Exercise description
Line by line, retype the data exactly as it is given.

(Source data)
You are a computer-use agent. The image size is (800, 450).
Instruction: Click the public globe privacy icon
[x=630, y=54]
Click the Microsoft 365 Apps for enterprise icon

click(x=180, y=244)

Task solution
You are a computer-use agent. The image size is (800, 450).
Instruction: Click the public globe privacy icon
[x=630, y=54]
Click the Microsoft 365 Apps for enterprise icon

click(x=180, y=244)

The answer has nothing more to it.